Emília chamou outra. Veiu a palavra INGLEZ.

- Meu caro, disse ela, acho que você está muito bem assim, com Z atrás. Mas o Governo fez um decreto expulsando os ZZ de inúmeras palavras, de modo que a sua fórma daqui por diante vais ser INGLÊS. Eu lamento muito, mas lei é lei...

(...) Saiba que de agora em diante todas as palavras que uns escreviam com E e outros com I serão escritas unicamente com I. Escrevê-las com E

fica sendo erro. (p.164)

E, ainda, quem comete erros linguísticos prejudica a língua, pois faz muito mal a ela:

Emília passou ao cubículo imediato, onde havia outro “cara de coruja” ainda mais feio.

- E este? Perguntou.

- Este é o Solecismo, outro idiota que faz muito mal à língua. Quando uma pessoa diz: Haviam muitas moças na festa, em vez de Havia muitas moças na festa, está cometendo Solecismo. Fui na cidade em vez de Fui à cidade; Vi ele na rua; em vez de Vi-o na rua (...) são outras tantas belezas que saem da cachola desse imbecil. (p.113)

Como salientado anteriormente, o período em que Monteiro Lobato viveu foi o da República Velha, em que a nova ordem era o apego aos ideais nacionalistas. Num período como esse, as palavras têm maior expressão porque passam a representar também ascensão social.

- Maçada, vovó. Basta-me ter que lidar com essa caceteação lá na escola. As férias que venho passar aqui são só para brinquedo.
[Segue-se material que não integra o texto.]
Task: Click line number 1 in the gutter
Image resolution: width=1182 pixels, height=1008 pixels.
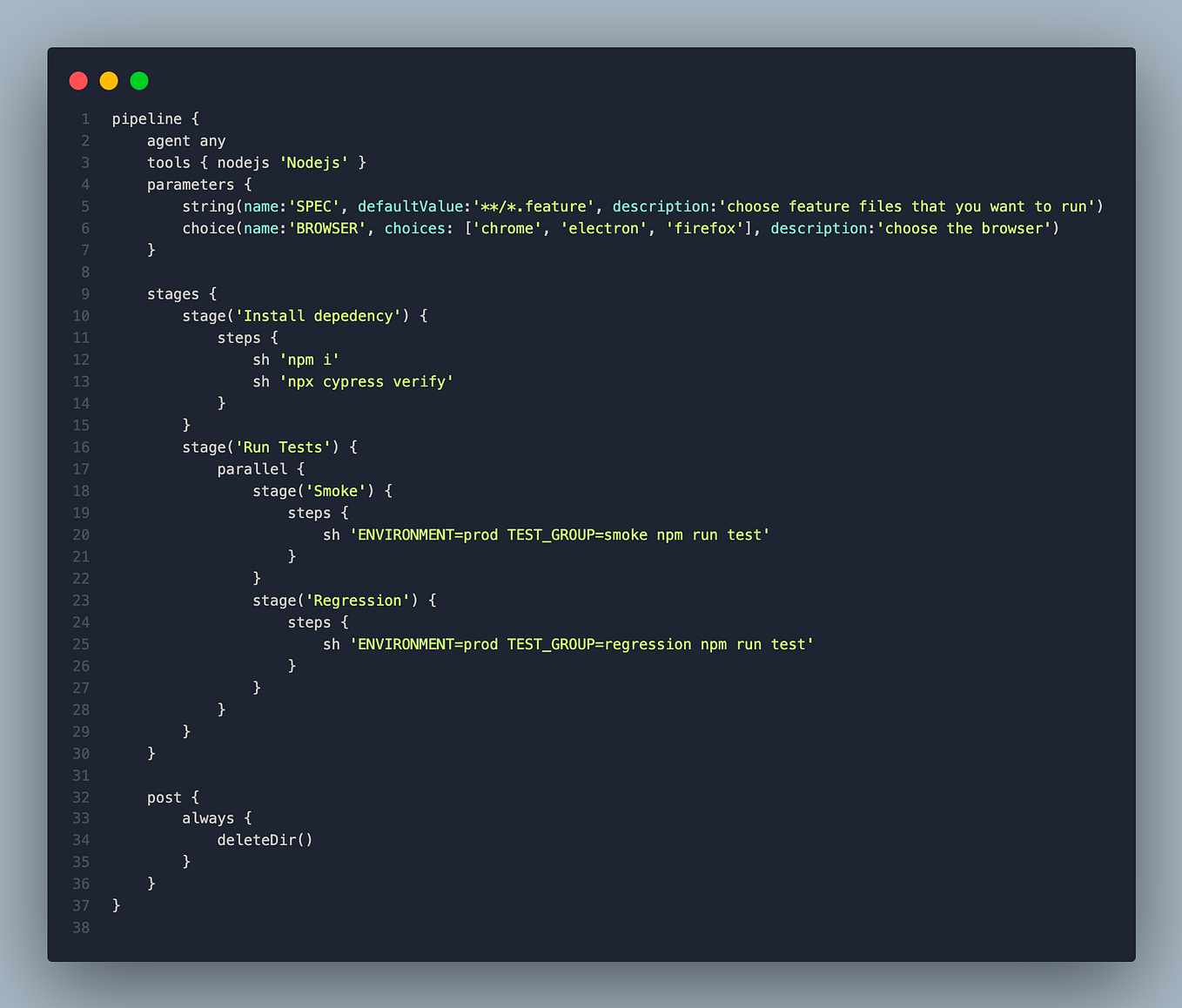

Não e não e não... - Mas, meu filho se você apenas recordar com sua avó o que anda aprendendo na escola, isso valerá muito para você mesmo, quando as aulas se reabrirem. (p.11)

Pelas palavras ditas por D. Benta enquanto ensinava Gramática ao Pedrinho, percebemos a importância que o ensino de língua portuguesa tinha na sociedade da época. Estudar a gramática normativa, reforçando seu aprendizado, mesmo nas férias escolares, valeria muito no futuro do menino, pois dominar a norma culta da língua o levaria a conquistar prestígio e poder.

Embora não seja o objetivo deste trabalho, pois não abrange os ideais da Historiografia Linguística, não deixamos de notar uma nuance de discriminação sexual, pois, muito, obviamente, D. Benta ensina gramática somente ao garoto. Isso se explica pelo contexto sócio-econômico do Brasil no começo do século XX. À época, um grande contingente da população brasileira era analfabeta, e, além disso, sem recursos financeiros. A maioria, das escolas era particular. A educação não tinha o apoio do governo e somente um pequeno número de jovens tinha acesso a ela. Nesse caso, os homens tinham prioridade no estudo, pois, vivendo ainda em um sistema patriarcal, eles dominavam todos os setores da sociedade, enquanto a mulher ficava em segundo plano. Assim, discriminação sexual, implícita ou não, juntamente com a instrução, pela norma culta, que era também, um tipo de repressão pela doutrina político-ideológica, estabelecia uma política linguística e educacional, de dominação.